Mobile communications provider @Track Communications, Richardson, Texas, reported declining losses in their first-quarter results.

The numbers come at a critical time for @Track, which was threatened with delisting from the Nasdaq exchange in December. The company found financial help in a European counterpart, Minorplanet Systems PLC of Leeds, England, and its stock remains listed on Nasdaq, though on a provisional basis. @Track stock, which has traded above $20 a share, was trading at less than 50 cents on Thursday.
@Track is best known for systems such as the HighwayMaster Series 5000 and TrackWare trailer tracking. The company recently introduced a low-cost fleet monitoring system called 20/20V.
@Track revenues for the quarter ended March 31 were $22.4 million, compared with $16.3 million for the same period in 2000. The reported net loss of $5.6 million compared with a net loss of $9.7 million for the first quarter of 2000.

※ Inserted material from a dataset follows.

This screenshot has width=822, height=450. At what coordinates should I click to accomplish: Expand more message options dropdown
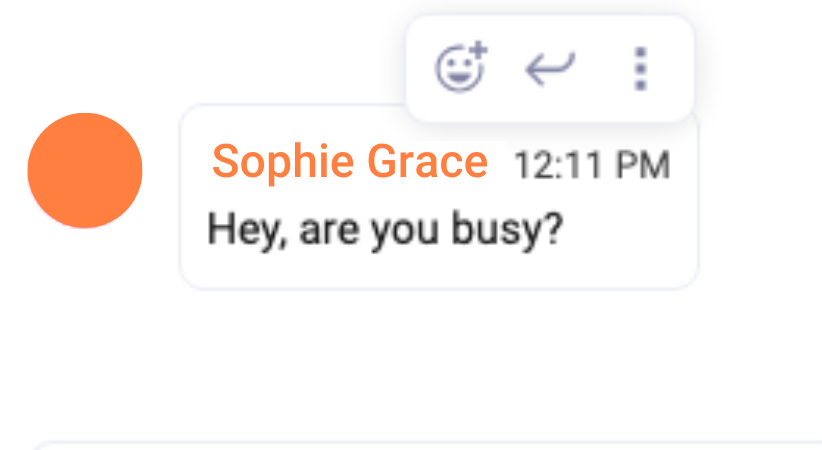tap(641, 69)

Product revenues grew to $7.6 million from $1.1 million for the same period a year ago, an increase largely attributable to installations for member companies of SBC Communications, a former "Baby Bell" and the nation’s second largest regional telephone company after Verizon. Product revenues are from equipment, such as the mobile units installed in trucks or on trailers.
@Track’s service revenues for the first quarter 2001 were $12.4 million, compared with $12.2 million for the first quarter of 2000. These revenues derived from ongoing service to companies operating @Track equipment.
That installed base on March 31 was 68,415 mobile units, compared with 49,514 at March 31, 2000.
@Track has had a long and rocky history in a relatively new industry. The company was incorporated as HighwayMaster when it entered the mobile communications business in 1992 looking primarily to the long-haul truckload market.
Against such satellite-based competitors as Qualcomm and American Mobile Satellite (which has since evolved into Aether Systems), the company developed and deployed a lower-cost, ground-based mobile communications system.
But red ink flowed at HighwayMaster until about this time three years ago, when the company reported a quarterly loss of $11.6 million on revenues of $15.7 million.
In the ensuing shakeup, former operations vice president for AT&T Wireless, Jana Bell, took over as president and CEO. Among other changes, HighwayMaster took a 10 percent staff cut and moved to its current headquarters from Dallas.
In 1999, HighwayMaster introduced the quick-install trailer tracking product called TrackWare and in 2000 changed its name to @Track.
Most recently, @Track introduced 20/20V, a low-cost wireless system to track and monitor trucks without driver input.